In fact, only about 730 jobs that were slated to move to Mexico were kept in the US. The other 350 research and development jobs at the facility were never slated to move to Mexico. Meanwhile, another UT/C plant in Indiana will close and roughly 700 jobs will be lost. [1]
UT/C responded to the President-elects’ strong-arming because it has $56 billion in federal contracts it didn’t want to jeopardize and it received $7 million in taxpayer-funded subsidies from the state of Indiana, where Trump’s vice president, Mike Pence, is Governor. [2]
We do need to change the mindset and incentives that make it not only acceptable but a preferred and successful business strategy to ship American jobs overseas.
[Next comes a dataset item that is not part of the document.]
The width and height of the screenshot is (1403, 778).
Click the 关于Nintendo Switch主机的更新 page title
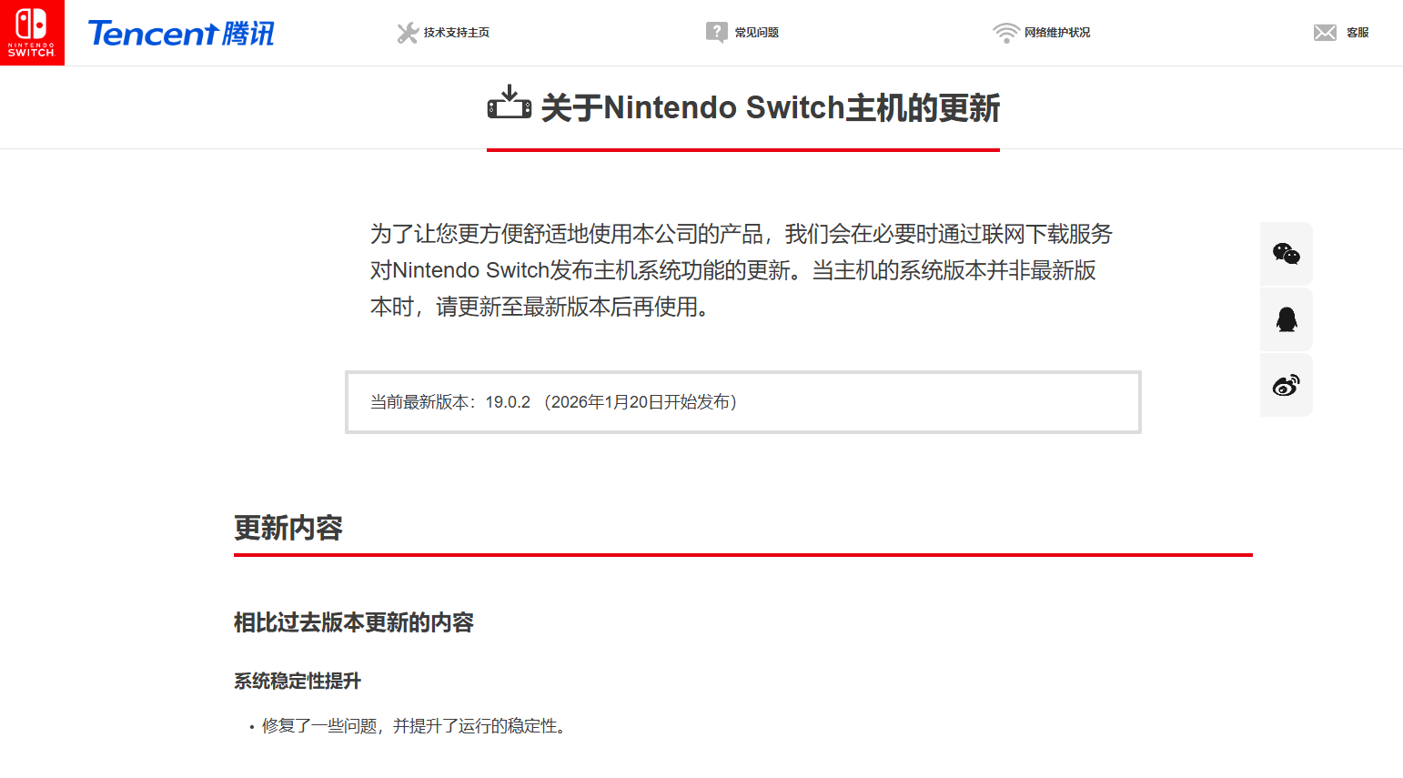(770, 108)
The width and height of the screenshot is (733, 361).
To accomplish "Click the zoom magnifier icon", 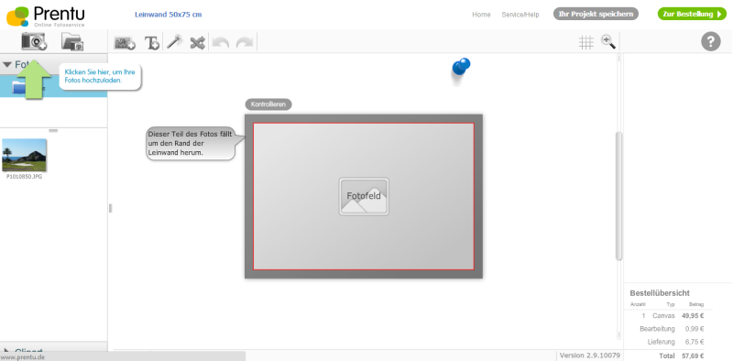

We need to do this through systemic changes in policies. However, what Trump is doing isn’t policy-making and it doesn’t change the underlying market incentives. Furthermore, it’s a drop in the bucket in terms of jobs. [3]
Many economists have been very critical of Trump’s actions because they undermine the rules, predictability, and consistency on which companies and our economy rely. These economists, including former Treasury Secretary Lawrence Summers, argue that the resultant uncertainty could lead to reduced investment, fewer jobs, and slower economic growth. [4]
Trump’s ad hoc, company-by-company approach reflects the arbitrary and capricious use of the personal power of the President’s bully pulpit. While it can affect individual company’s actions – through effects on stock prices, public opinion, federal government contracts, etc. – it is driven by random, autocratic whims. The result is a bullying style of ad hoc capitalism that reflects a personal agenda and a person who wants corporate America to be beholden and deferential to him. [5]
The likely result is that corporations and their senior executives will work to curry favor with Trump by contributing to his re-election campaign and taking other actions that will please him. This is pay-to-play crony capitalism and plutocracy; it is not how a democracy is supposed to work.
My next post will present some systemic, policy-based approaches that we should be taking to counter incentives for offshoring American jobs.
[1] Nichols, J., 12/8/16, “Chuck Jones is a better president than Donald Trump will ever be,” Common Dreams (http://www.commondreams.org/views/2016/12/08/chuck-jones-better-president-donald-trump-will-ever-be)
[2] Greenhouse, S., 12/8/16, “Beyond Carrier: Can Congress end the green light for outsourcing?” The American Prospect (http://prospect.org/article/beyond-carrier-can-congress-end-green-light-outsourcing)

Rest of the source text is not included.